### [EXERCICES]
a) Traduisez en anglais cette phrase de l'article sur Thomas Struth : « Le travail de Thomas Struth est très marqué par sa formation initiale. »
b) Recopiez, parmi les entrées, les lignes qui vont de celle contenant « Screen dimensions: 1307x921 » à celle contenant « Action: click(43, 609) », ces deux lignes incluses.

### [EXTRAIT]
+ + +
Thomas Struth, habitus et chaos
Thomas Struth, photographie, photographie objective, Ecole de Düsseldorf, Nouvelle Objectivité | Publié par Thierry Grizard le 15 décembre 2017.
Thomas Struth, (né en 1954), est un photographe allemand ancien élève de Gerhard Richter puis de Bernd et Hilla Becher.
Thomas Struth et l’Ecole de Düsseldorf
Le travail de Thomas Struth est très marqué par sa formation initiale. De Gerhard Richter il retient, dans la droite ligne du minimalisme et de l’art conceptuel, la volonté de se déprendre de toute subjectivité, en tentant de maintenir une approche analytique du sujet compris comme un objet formel du médium utilisé. Le référent est d’une certaine manière détaché du réel et absorbé et « digéré » par le « milieu » du moyen de représentation.
© Thomas Struth.
Quant à sa filiation avec Bernd et Hilla Becher elle est évidente. Les Becher ont entrepris un travail documentaire strict du patrimoine industriel de la fin du 19° et 20° siècles. Ils procédaient suivant une méthodologie rigoureuse se caractérisant par la frontalité, une lumière étale, un niveau de détail très poussé, l’absence de toute figure humaine et le travail en série.
Thomas Struth respecte ces deux voies particulièrement fécondes dans l’art contemporain, tout spécialement concernant la photographie dite objective à laquelle sont apparentés : Thomas Ruff, Candida Höfer, Andreas Gursky, Thomas Demand, etc. En outre, cette démarche est à rapprocher de la Nouvelle Objectivité qui donna en Allemagne ses lettres de noblesse à la photographie auparavant ravalée au rang de pâle copie de la peinture ou de piètre moyen de documentation anecdotique.
© Thomas Struth.
L’échelle humaine
Thomas Struth se démarque des autres photographes de l’Ecole de Düsseldorf par les sujets abordés, sinon par la méthode ou le « style » neutre, distancié et froid partagé par l’ensemble des artistes associés au mouvement de la photographie objective. Le photographe allemand a tout d’abord produit des séries sur des rues anodines, sans caractère pittoresque ou anecdotique, mais alors que Gursky se distancie en montrant l’homme depuis son appartenance à l’espèce, au groupe, Thomas Struth se met à hauteur d’homme même lorsqu’il photographie des rues désertes. Le travail du photographe a ensuite évolué vers de nombreux sujets souvent peuplés de groupes humains réduits ou tout du moins montrant l’activité humaine dans les registres de la société des loisirs, y compris culturels (la série sur les grands musées populaires), de l’activité industrielle, principalement High Tech, mais aussi en exécutant des portraits de famille acérés, voire acerbes, révélant l’appartenance sociale.
+ + +
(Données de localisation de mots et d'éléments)
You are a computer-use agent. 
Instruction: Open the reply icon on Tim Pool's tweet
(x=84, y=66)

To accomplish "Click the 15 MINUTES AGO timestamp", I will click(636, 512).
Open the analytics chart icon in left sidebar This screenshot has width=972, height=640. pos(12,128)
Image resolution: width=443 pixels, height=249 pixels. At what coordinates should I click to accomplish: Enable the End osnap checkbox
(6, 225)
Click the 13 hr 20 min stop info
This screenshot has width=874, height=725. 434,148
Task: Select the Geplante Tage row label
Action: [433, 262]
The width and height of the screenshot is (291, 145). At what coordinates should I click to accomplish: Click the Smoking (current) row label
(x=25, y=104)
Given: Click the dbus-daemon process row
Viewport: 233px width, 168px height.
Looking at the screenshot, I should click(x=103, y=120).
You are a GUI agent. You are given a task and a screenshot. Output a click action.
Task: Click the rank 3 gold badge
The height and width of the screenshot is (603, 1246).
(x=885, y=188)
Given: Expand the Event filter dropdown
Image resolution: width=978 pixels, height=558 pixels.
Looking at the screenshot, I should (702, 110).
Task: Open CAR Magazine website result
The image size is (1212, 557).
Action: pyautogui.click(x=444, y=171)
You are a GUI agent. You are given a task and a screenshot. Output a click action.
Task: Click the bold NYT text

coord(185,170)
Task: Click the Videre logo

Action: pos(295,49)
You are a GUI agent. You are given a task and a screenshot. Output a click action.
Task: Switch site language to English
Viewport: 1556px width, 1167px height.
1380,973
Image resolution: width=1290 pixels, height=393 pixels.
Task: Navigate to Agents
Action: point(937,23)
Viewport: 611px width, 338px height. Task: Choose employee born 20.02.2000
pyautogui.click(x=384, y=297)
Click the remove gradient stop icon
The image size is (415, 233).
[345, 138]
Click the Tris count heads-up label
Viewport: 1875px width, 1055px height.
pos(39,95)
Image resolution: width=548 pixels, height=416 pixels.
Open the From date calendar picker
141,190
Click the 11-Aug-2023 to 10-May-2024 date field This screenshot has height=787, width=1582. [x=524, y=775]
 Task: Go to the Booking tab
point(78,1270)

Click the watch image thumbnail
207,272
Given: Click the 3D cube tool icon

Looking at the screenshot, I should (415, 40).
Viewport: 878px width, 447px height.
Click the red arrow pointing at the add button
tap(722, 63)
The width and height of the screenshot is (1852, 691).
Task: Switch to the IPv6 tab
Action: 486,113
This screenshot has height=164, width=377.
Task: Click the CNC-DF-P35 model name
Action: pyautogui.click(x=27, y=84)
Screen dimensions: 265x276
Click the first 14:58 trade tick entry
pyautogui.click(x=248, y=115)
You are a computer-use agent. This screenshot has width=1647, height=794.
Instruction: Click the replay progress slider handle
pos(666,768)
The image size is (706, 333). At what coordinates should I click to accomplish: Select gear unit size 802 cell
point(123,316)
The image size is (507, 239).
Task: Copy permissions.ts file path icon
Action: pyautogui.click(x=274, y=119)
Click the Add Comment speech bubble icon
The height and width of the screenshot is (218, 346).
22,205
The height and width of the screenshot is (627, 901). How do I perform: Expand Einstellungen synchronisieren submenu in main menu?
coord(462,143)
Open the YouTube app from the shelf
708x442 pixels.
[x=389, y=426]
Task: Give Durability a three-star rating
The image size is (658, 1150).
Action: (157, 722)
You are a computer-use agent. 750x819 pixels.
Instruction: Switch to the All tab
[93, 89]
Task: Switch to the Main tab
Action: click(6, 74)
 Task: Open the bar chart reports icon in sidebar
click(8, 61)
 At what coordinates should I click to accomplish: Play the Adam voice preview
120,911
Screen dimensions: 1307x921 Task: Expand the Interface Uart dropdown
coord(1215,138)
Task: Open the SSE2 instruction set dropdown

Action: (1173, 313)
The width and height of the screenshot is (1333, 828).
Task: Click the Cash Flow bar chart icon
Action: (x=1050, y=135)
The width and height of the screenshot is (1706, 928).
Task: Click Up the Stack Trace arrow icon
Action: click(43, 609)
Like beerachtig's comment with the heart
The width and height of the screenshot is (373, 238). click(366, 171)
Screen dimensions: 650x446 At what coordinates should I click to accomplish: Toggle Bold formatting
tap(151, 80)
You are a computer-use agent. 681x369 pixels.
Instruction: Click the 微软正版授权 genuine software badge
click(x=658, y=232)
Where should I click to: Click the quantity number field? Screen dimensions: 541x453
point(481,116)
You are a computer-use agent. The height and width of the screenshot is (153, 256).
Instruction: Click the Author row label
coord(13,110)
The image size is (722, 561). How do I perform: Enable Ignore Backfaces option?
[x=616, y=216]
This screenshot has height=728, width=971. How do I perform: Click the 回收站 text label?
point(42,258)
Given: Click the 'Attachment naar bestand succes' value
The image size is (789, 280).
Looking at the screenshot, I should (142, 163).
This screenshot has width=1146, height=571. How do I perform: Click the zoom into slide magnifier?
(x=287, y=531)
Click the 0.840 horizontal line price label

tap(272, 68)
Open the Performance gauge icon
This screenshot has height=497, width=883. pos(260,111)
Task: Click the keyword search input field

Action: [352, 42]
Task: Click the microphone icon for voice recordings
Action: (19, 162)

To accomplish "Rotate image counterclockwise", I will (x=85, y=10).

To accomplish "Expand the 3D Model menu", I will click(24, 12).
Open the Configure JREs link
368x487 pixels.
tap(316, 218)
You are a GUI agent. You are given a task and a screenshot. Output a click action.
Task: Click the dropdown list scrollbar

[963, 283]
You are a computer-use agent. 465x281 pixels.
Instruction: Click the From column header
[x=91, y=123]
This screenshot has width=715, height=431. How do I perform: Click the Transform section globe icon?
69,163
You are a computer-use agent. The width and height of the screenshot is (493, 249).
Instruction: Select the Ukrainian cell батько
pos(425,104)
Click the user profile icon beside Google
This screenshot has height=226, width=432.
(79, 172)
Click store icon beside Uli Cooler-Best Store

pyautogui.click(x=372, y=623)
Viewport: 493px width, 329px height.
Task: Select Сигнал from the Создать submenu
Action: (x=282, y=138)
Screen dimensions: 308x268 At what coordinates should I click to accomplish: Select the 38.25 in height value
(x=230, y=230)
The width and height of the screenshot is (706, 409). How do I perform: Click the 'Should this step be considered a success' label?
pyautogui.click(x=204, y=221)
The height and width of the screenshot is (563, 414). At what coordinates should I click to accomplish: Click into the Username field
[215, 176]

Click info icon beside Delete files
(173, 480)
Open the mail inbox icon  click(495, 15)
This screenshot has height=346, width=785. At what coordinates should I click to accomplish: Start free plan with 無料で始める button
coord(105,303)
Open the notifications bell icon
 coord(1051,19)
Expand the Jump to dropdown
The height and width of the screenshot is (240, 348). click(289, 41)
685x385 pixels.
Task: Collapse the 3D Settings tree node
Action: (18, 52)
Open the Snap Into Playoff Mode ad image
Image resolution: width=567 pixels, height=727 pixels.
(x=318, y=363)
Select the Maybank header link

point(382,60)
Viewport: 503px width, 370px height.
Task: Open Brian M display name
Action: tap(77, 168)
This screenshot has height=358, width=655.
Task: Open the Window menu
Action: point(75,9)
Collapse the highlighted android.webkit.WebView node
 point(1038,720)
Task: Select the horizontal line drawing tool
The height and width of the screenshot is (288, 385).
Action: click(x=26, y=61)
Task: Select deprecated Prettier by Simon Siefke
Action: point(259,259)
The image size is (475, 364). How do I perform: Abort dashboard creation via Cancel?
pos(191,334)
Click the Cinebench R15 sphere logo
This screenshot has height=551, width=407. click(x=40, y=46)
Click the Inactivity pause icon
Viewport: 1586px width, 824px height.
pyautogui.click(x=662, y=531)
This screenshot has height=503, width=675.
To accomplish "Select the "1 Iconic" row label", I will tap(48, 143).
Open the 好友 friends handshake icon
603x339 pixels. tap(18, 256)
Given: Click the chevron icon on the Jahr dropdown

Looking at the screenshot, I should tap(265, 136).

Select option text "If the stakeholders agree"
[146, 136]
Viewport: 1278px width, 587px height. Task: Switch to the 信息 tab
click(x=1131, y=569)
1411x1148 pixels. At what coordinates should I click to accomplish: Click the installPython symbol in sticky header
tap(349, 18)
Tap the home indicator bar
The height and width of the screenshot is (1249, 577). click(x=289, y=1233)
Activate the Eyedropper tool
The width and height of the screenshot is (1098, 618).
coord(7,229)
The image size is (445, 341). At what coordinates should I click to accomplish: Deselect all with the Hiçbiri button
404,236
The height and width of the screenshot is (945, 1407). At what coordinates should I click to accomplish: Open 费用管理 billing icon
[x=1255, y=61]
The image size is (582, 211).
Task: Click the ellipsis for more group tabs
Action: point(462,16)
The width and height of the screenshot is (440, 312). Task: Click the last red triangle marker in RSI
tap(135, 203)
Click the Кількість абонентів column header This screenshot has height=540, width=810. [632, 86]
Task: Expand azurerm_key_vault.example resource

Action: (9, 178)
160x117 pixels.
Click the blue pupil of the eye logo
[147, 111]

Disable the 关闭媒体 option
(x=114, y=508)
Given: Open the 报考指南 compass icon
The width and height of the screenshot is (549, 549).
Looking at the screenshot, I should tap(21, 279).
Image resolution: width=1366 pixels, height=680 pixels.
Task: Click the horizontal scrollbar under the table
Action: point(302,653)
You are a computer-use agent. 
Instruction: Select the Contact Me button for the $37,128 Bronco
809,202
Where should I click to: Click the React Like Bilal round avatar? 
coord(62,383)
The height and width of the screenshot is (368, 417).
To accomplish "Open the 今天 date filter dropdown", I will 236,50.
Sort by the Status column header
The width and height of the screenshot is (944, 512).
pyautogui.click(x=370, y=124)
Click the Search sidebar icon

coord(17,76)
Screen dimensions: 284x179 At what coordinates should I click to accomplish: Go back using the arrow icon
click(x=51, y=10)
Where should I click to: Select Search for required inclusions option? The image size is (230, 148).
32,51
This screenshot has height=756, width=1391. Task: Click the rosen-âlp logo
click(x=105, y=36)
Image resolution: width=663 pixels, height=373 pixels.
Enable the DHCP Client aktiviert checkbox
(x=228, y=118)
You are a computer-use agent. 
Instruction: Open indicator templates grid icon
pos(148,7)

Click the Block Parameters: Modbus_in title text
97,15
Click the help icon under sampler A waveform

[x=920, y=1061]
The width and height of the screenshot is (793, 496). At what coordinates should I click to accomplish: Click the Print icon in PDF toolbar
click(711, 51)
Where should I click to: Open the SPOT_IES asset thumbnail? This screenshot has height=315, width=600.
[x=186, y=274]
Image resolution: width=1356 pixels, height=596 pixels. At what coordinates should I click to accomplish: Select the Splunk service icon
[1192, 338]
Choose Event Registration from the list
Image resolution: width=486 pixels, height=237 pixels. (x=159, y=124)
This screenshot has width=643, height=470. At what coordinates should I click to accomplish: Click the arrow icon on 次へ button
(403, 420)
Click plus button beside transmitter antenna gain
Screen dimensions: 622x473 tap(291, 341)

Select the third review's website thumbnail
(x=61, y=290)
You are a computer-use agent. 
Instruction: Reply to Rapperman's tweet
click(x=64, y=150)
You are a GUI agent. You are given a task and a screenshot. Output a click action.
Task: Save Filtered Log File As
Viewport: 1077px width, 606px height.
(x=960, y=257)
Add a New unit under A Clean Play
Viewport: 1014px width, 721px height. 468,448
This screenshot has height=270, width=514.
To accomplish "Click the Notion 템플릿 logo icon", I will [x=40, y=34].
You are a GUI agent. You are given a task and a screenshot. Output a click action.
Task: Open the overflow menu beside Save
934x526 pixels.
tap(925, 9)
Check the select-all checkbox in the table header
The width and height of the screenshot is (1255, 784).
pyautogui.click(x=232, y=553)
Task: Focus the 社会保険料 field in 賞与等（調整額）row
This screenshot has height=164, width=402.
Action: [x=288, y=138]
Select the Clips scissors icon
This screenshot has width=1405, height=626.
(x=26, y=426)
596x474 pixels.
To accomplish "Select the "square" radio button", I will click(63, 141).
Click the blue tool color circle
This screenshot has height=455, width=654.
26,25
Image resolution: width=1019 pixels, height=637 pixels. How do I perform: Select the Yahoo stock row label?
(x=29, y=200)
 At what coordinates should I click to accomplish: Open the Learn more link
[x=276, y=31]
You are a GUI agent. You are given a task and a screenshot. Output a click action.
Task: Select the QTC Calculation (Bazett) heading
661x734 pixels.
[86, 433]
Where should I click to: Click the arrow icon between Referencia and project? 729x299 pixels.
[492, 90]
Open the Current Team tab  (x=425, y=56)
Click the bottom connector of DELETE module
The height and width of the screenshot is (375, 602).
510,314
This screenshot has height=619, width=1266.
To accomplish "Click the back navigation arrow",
+ + +
### [RÉPONSES PAR EXERCICE]
a) Thomas Struth's work is strongly marked by his initial training.

b)
Screen dimensions: 1307x921 Task: Expand the Interface Uart dropdown
coord(1215,138)
Task: Open the SSE2 instruction set dropdown

Action: (1173, 313)
The width and height of the screenshot is (1333, 828).
Task: Click the Cash Flow bar chart icon
Action: (x=1050, y=135)
The width and height of the screenshot is (1706, 928).
Task: Click Up the Stack Trace arrow icon
Action: click(43, 609)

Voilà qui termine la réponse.